WHAT TO WORK ON — Return every line below exactly.

ENTRIES SHOWN —
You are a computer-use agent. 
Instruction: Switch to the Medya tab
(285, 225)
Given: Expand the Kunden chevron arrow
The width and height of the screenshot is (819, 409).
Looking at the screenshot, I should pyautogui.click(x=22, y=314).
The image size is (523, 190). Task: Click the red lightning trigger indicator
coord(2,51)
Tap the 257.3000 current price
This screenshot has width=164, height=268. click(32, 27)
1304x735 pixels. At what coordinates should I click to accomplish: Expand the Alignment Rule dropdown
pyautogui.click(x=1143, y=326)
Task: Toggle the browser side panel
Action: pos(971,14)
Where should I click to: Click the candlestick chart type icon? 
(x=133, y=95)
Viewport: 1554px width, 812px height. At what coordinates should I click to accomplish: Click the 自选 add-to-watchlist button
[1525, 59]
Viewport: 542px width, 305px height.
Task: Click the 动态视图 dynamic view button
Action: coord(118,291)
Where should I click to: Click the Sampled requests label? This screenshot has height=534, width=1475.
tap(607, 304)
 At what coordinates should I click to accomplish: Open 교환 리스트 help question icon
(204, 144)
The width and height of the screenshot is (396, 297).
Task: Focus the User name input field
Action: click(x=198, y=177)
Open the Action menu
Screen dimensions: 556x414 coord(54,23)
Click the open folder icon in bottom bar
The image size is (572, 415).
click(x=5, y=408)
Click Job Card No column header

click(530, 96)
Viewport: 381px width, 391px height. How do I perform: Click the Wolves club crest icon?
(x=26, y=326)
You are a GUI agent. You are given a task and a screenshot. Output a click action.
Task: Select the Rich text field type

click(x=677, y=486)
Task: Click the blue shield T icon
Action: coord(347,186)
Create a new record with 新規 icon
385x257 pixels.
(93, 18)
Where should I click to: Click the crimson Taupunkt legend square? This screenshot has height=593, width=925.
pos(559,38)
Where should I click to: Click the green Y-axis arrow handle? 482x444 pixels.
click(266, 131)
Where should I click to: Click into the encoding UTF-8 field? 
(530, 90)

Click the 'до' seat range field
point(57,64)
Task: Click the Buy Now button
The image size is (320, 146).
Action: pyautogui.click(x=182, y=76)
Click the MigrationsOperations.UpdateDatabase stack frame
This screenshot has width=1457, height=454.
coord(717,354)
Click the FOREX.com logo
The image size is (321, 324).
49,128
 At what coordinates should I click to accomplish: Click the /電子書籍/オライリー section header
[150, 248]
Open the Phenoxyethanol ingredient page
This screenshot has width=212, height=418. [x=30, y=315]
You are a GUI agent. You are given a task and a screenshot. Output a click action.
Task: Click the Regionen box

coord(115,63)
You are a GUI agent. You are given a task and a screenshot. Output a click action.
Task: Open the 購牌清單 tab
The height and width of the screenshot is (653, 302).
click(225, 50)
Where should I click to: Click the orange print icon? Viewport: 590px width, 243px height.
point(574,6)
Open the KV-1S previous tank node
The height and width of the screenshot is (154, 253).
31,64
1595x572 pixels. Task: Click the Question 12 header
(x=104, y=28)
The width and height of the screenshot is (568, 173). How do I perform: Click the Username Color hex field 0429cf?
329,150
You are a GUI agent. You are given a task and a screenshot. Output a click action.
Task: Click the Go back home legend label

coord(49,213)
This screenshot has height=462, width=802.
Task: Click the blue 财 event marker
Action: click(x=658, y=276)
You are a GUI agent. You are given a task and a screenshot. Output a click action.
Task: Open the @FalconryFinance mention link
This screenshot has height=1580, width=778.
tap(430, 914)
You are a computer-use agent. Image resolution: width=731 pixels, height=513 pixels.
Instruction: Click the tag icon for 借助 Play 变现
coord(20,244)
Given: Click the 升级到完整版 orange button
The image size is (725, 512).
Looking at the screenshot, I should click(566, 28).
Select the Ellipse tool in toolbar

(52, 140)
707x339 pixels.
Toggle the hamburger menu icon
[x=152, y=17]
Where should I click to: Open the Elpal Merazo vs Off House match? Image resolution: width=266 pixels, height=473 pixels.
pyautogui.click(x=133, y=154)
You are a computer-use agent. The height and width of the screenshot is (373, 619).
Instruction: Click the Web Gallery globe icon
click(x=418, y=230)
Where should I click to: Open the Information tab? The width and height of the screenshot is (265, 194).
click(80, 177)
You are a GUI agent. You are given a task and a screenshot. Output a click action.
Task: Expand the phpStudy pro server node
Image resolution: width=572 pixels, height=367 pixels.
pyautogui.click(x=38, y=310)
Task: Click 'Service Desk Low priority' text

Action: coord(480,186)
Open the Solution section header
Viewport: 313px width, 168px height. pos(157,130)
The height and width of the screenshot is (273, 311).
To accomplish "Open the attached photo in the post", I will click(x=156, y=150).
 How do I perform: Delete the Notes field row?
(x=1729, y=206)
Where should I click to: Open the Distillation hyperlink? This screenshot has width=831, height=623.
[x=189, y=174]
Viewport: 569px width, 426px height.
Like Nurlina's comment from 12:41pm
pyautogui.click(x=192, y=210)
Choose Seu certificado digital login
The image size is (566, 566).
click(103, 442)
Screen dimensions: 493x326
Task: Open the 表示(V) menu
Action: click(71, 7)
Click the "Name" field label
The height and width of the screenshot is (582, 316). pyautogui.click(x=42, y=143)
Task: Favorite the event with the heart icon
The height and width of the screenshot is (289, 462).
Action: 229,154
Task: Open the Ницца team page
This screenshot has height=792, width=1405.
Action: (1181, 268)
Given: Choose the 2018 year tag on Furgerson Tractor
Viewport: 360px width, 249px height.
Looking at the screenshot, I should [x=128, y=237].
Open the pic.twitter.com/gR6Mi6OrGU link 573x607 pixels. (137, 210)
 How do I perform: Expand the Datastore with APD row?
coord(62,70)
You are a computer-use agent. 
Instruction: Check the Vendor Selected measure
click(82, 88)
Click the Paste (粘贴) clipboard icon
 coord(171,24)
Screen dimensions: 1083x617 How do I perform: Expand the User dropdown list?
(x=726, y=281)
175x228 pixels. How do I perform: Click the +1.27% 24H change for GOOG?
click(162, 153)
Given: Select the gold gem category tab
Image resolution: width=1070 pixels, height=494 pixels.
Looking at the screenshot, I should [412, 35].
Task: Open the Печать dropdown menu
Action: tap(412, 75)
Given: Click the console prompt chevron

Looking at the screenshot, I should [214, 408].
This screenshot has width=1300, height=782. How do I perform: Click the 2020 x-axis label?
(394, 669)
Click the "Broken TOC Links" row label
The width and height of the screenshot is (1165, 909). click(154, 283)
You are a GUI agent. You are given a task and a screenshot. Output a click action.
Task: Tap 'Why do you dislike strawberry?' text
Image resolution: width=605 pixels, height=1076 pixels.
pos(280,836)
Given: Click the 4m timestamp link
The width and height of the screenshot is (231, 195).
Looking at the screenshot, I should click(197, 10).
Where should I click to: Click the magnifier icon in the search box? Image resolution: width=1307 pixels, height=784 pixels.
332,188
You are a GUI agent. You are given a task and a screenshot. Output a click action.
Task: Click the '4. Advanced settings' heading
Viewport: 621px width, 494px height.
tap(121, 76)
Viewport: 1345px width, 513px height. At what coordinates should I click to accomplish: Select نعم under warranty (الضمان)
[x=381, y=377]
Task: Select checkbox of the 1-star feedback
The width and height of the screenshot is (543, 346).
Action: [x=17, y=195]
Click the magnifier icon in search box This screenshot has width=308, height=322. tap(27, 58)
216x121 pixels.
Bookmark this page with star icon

SOLUTION TO THIS EXERCISE —
You are a computer-use agent. 
Instruction: Switch to the Medya tab
(285, 225)
Given: Expand the Kunden chevron arrow
The width and height of the screenshot is (819, 409).
Looking at the screenshot, I should pyautogui.click(x=22, y=314).
The image size is (523, 190). Task: Click the red lightning trigger indicator
coord(2,51)
Tap the 257.3000 current price
This screenshot has width=164, height=268. click(32, 27)
1304x735 pixels. At what coordinates should I click to accomplish: Expand the Alignment Rule dropdown
pyautogui.click(x=1143, y=326)
Task: Toggle the browser side panel
Action: pos(971,14)
Where should I click to: Click the candlestick chart type icon? 
(x=133, y=95)
Viewport: 1554px width, 812px height. At what coordinates should I click to accomplish: Click the 自选 add-to-watchlist button
[1525, 59]
Viewport: 542px width, 305px height.
Task: Click the 动态视图 dynamic view button
Action: coord(118,291)
Where should I click to: Click the Sampled requests label? This screenshot has height=534, width=1475.
tap(607, 304)
 At what coordinates should I click to accomplish: Open 교환 리스트 help question icon
(204, 144)
The width and height of the screenshot is (396, 297).
Task: Focus the User name input field
Action: click(x=198, y=177)
Open the Action menu
Screen dimensions: 556x414 coord(54,23)
Click the open folder icon in bottom bar
The image size is (572, 415).
click(x=5, y=408)
Click Job Card No column header

click(530, 96)
Viewport: 381px width, 391px height. How do I perform: Click the Wolves club crest icon?
(x=26, y=326)
You are a GUI agent. You are given a task and a screenshot. Output a click action.
Task: Select the Rich text field type

click(x=677, y=486)
Task: Click the blue shield T icon
Action: coord(347,186)
Create a new record with 新規 icon
385x257 pixels.
(93, 18)
Where should I click to: Click the crimson Taupunkt legend square? This screenshot has height=593, width=925.
pos(559,38)
Where should I click to: Click the green Y-axis arrow handle? 482x444 pixels.
click(266, 131)
Where should I click to: Click into the encoding UTF-8 field? 
(530, 90)

Click the 'до' seat range field
point(57,64)
Task: Click the Buy Now button
The image size is (320, 146).
Action: pyautogui.click(x=182, y=76)
Click the MigrationsOperations.UpdateDatabase stack frame
This screenshot has width=1457, height=454.
coord(717,354)
Click the FOREX.com logo
The image size is (321, 324).
49,128
 At what coordinates should I click to accomplish: Click the /電子書籍/オライリー section header
[150, 248]
Open the Phenoxyethanol ingredient page
This screenshot has width=212, height=418. [x=30, y=315]
You are a GUI agent. You are given a task and a screenshot. Output a click action.
Task: Click the Regionen box

coord(115,63)
You are a GUI agent. You are given a task and a screenshot. Output a click action.
Task: Open the 購牌清單 tab
The height and width of the screenshot is (653, 302).
click(225, 50)
Where should I click to: Click the orange print icon? Viewport: 590px width, 243px height.
point(574,6)
Open the KV-1S previous tank node
The height and width of the screenshot is (154, 253).
31,64
1595x572 pixels. Task: Click the Question 12 header
(x=104, y=28)
The width and height of the screenshot is (568, 173). How do I perform: Click the Username Color hex field 0429cf?
329,150
You are a GUI agent. You are given a task and a screenshot. Output a click action.
Task: Click the Go back home legend label

coord(49,213)
This screenshot has height=462, width=802.
Task: Click the blue 财 event marker
Action: click(x=658, y=276)
You are a GUI agent. You are given a task and a screenshot. Output a click action.
Task: Open the @FalconryFinance mention link
This screenshot has height=1580, width=778.
tap(430, 914)
You are a computer-use agent. Image resolution: width=731 pixels, height=513 pixels.
Instruction: Click the tag icon for 借助 Play 变现
coord(20,244)
Given: Click the 升级到完整版 orange button
The image size is (725, 512).
Looking at the screenshot, I should click(566, 28).
Select the Ellipse tool in toolbar

(52, 140)
707x339 pixels.
Toggle the hamburger menu icon
[x=152, y=17]
Where should I click to: Open the Elpal Merazo vs Off House match? Image resolution: width=266 pixels, height=473 pixels.
pyautogui.click(x=133, y=154)
You are a computer-use agent. The height and width of the screenshot is (373, 619).
Instruction: Click the Web Gallery globe icon
click(x=418, y=230)
Where should I click to: Open the Information tab? The width and height of the screenshot is (265, 194).
click(80, 177)
You are a GUI agent. You are given a task and a screenshot. Output a click action.
Task: Expand the phpStudy pro server node
Image resolution: width=572 pixels, height=367 pixels.
pyautogui.click(x=38, y=310)
Task: Click 'Service Desk Low priority' text

Action: coord(480,186)
Open the Solution section header
Viewport: 313px width, 168px height. pos(157,130)
The height and width of the screenshot is (273, 311).
To accomplish "Open the attached photo in the post", I will click(x=156, y=150).
 How do I perform: Delete the Notes field row?
(x=1729, y=206)
Where should I click to: Open the Distillation hyperlink? This screenshot has width=831, height=623.
[x=189, y=174]
Viewport: 569px width, 426px height.
Like Nurlina's comment from 12:41pm
pyautogui.click(x=192, y=210)
Choose Seu certificado digital login
The image size is (566, 566).
click(103, 442)
Screen dimensions: 493x326
Task: Open the 表示(V) menu
Action: click(71, 7)
Click the "Name" field label
The height and width of the screenshot is (582, 316). pyautogui.click(x=42, y=143)
Task: Favorite the event with the heart icon
The height and width of the screenshot is (289, 462).
Action: 229,154
Task: Open the Ницца team page
This screenshot has height=792, width=1405.
Action: (1181, 268)
Given: Choose the 2018 year tag on Furgerson Tractor
Viewport: 360px width, 249px height.
Looking at the screenshot, I should [x=128, y=237].
Open the pic.twitter.com/gR6Mi6OrGU link 573x607 pixels. (137, 210)
 How do I perform: Expand the Datastore with APD row?
coord(62,70)
You are a computer-use agent. 
Instruction: Check the Vendor Selected measure
click(82, 88)
Click the Paste (粘贴) clipboard icon
 coord(171,24)
Screen dimensions: 1083x617 How do I perform: Expand the User dropdown list?
(x=726, y=281)
175x228 pixels. How do I perform: Click the +1.27% 24H change for GOOG?
click(162, 153)
Given: Select the gold gem category tab
Image resolution: width=1070 pixels, height=494 pixels.
Looking at the screenshot, I should [412, 35].
Task: Open the Печать dropdown menu
Action: tap(412, 75)
Given: Click the console prompt chevron

Looking at the screenshot, I should [214, 408].
This screenshot has width=1300, height=782. How do I perform: Click the 2020 x-axis label?
(394, 669)
Click the "Broken TOC Links" row label
The width and height of the screenshot is (1165, 909). click(154, 283)
You are a GUI agent. You are given a task and a screenshot. Output a click action.
Task: Tap 'Why do you dislike strawberry?' text
Image resolution: width=605 pixels, height=1076 pixels.
pos(280,836)
Given: Click the 4m timestamp link
The width and height of the screenshot is (231, 195).
Looking at the screenshot, I should click(197, 10).
Where should I click to: Click the magnifier icon in the search box? Image resolution: width=1307 pixels, height=784 pixels.
332,188
You are a GUI agent. You are given a task and a screenshot. Output a click action.
Task: Click the '4. Advanced settings' heading
Viewport: 621px width, 494px height.
tap(121, 76)
Viewport: 1345px width, 513px height. At what coordinates should I click to accomplish: Select نعم under warranty (الضمان)
[x=381, y=377]
Task: Select checkbox of the 1-star feedback
The width and height of the screenshot is (543, 346).
Action: [x=17, y=195]
Click the magnifier icon in search box This screenshot has width=308, height=322. tap(27, 58)
216x121 pixels.
Bookmark this page with star icon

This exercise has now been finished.